> What is required
Convert the items into a Markdown table with the columns Row and Line, giving each line its row number. Begin at the line that contains "At what coordinates should I click to accomplish: Toggle", stop after the line that contains "tap(608, 816)", and leave out blank lines.

> Materials provided
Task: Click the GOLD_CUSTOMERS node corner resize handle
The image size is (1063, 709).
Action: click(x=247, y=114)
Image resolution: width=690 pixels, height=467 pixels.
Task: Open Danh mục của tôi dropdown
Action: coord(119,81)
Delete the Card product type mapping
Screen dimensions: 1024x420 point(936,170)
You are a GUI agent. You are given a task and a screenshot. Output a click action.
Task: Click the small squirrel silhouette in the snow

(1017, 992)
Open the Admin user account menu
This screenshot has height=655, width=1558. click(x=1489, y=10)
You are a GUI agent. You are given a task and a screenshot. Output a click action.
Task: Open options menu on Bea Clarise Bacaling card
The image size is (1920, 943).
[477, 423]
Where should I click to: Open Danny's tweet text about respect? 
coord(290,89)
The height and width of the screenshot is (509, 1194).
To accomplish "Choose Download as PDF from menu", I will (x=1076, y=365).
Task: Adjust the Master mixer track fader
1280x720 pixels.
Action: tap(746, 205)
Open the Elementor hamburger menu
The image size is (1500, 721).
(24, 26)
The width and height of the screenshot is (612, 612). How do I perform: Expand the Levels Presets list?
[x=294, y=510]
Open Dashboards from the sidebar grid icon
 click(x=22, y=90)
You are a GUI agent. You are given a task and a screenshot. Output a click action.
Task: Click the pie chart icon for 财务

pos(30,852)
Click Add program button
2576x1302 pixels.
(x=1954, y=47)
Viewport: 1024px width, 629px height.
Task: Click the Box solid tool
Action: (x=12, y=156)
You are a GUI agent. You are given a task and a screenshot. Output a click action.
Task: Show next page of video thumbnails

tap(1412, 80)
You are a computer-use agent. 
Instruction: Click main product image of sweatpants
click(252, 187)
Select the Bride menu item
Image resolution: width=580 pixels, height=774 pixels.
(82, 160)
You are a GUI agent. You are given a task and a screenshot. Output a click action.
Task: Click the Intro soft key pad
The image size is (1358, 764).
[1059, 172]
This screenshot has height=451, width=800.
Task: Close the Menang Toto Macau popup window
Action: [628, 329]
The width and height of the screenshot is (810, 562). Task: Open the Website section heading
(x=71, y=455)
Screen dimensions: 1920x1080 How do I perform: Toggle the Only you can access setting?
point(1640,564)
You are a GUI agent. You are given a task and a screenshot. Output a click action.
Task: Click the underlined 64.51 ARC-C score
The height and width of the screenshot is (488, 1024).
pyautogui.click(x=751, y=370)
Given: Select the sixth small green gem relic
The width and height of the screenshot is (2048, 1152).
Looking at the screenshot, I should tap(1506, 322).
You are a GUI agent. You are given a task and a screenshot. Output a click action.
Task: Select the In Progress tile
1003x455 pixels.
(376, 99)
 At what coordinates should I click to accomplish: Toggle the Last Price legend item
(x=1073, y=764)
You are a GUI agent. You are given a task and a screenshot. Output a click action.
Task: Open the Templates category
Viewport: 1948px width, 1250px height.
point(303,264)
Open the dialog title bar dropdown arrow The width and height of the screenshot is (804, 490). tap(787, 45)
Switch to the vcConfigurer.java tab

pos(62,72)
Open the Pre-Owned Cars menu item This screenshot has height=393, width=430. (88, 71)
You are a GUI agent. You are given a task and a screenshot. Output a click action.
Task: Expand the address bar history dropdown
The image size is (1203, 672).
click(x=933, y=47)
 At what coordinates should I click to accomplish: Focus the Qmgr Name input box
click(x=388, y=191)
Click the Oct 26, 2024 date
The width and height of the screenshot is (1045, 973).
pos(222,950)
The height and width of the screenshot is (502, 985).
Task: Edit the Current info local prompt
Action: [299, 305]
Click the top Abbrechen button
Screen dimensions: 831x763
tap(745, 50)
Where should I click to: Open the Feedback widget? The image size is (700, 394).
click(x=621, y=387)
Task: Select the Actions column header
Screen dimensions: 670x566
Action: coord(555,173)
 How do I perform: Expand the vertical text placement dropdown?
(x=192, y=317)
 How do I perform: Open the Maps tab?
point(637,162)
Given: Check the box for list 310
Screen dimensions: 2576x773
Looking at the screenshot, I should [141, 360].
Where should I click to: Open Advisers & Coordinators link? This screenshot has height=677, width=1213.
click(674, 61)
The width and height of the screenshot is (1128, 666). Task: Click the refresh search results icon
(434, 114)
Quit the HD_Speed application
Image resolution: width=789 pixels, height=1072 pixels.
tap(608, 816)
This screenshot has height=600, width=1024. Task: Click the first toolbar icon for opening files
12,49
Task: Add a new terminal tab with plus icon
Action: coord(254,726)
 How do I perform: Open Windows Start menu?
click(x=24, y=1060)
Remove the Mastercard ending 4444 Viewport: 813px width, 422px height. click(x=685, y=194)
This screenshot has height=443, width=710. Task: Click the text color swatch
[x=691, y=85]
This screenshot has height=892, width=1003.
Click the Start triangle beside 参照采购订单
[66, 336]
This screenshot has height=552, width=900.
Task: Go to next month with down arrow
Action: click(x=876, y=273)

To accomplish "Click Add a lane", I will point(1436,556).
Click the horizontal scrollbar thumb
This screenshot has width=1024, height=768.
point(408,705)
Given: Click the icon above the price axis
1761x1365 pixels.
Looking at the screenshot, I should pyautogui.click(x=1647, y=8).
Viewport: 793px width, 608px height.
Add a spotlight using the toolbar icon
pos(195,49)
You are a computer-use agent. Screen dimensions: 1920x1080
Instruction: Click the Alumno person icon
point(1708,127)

> The solution
| Row | Line |
|---|---|
| 1 |  At what coordinates should I click to accomplish: Toggle the Last Price legend item |
| 2 | (x=1073, y=764) |
| 3 | You are a GUI agent. You are given a task and a screenshot. Output a click action. |
| 4 | Task: Open the Templates category |
| 5 | Viewport: 1948px width, 1250px height. |
| 6 | point(303,264) |
| 7 | Open the dialog title bar dropdown arrow The width and height of the screenshot is (804, 490). tap(787, 45) |
| 8 | Switch to the vcConfigurer.java tab |
| 9 | pos(62,72) |
| 10 | Open the Pre-Owned Cars menu item This screenshot has height=393, width=430. (88, 71) |
| 11 | You are a GUI agent. You are given a task and a screenshot. Output a click action. |
| 12 | Task: Expand the address bar history dropdown |
| 13 | The image size is (1203, 672). |
| 14 | click(x=933, y=47) |
| 15 |  At what coordinates should I click to accomplish: Focus the Qmgr Name input box |
| 16 | click(x=388, y=191) |
| 17 | Click the Oct 26, 2024 date |
| 18 | The width and height of the screenshot is (1045, 973). |
| 19 | pos(222,950) |
| 20 | The height and width of the screenshot is (502, 985). |
| 21 | Task: Edit the Current info local prompt |
| 22 | Action: [299, 305] |
| 23 | Click the top Abbrechen button |
| 24 | Screen dimensions: 831x763 |
| 25 | tap(745, 50) |
| 26 | Where should I click to: Open the Feedback widget? The image size is (700, 394). |
| 27 | click(x=621, y=387) |
| 28 | Task: Select the Actions column header |
| 29 | Screen dimensions: 670x566 |
| 30 | Action: coord(555,173) |
| 31 |  How do I perform: Expand the vertical text placement dropdown? |
| 32 | (x=192, y=317) |
| 33 |  How do I perform: Open the Maps tab? |
| 34 | point(637,162) |
| 35 | Given: Check the box for list 310 |
| 36 | Screen dimensions: 2576x773 |
| 37 | Looking at the screenshot, I should [141, 360]. |
| 38 | Where should I click to: Open Advisers & Coordinators link? This screenshot has height=677, width=1213. |
| 39 | click(674, 61) |
| 40 | The width and height of the screenshot is (1128, 666). Task: Click the refresh search results icon |
| 41 | (434, 114) |
| 42 | Quit the HD_Speed application |
| 43 | Image resolution: width=789 pixels, height=1072 pixels. |
| 44 | tap(608, 816) |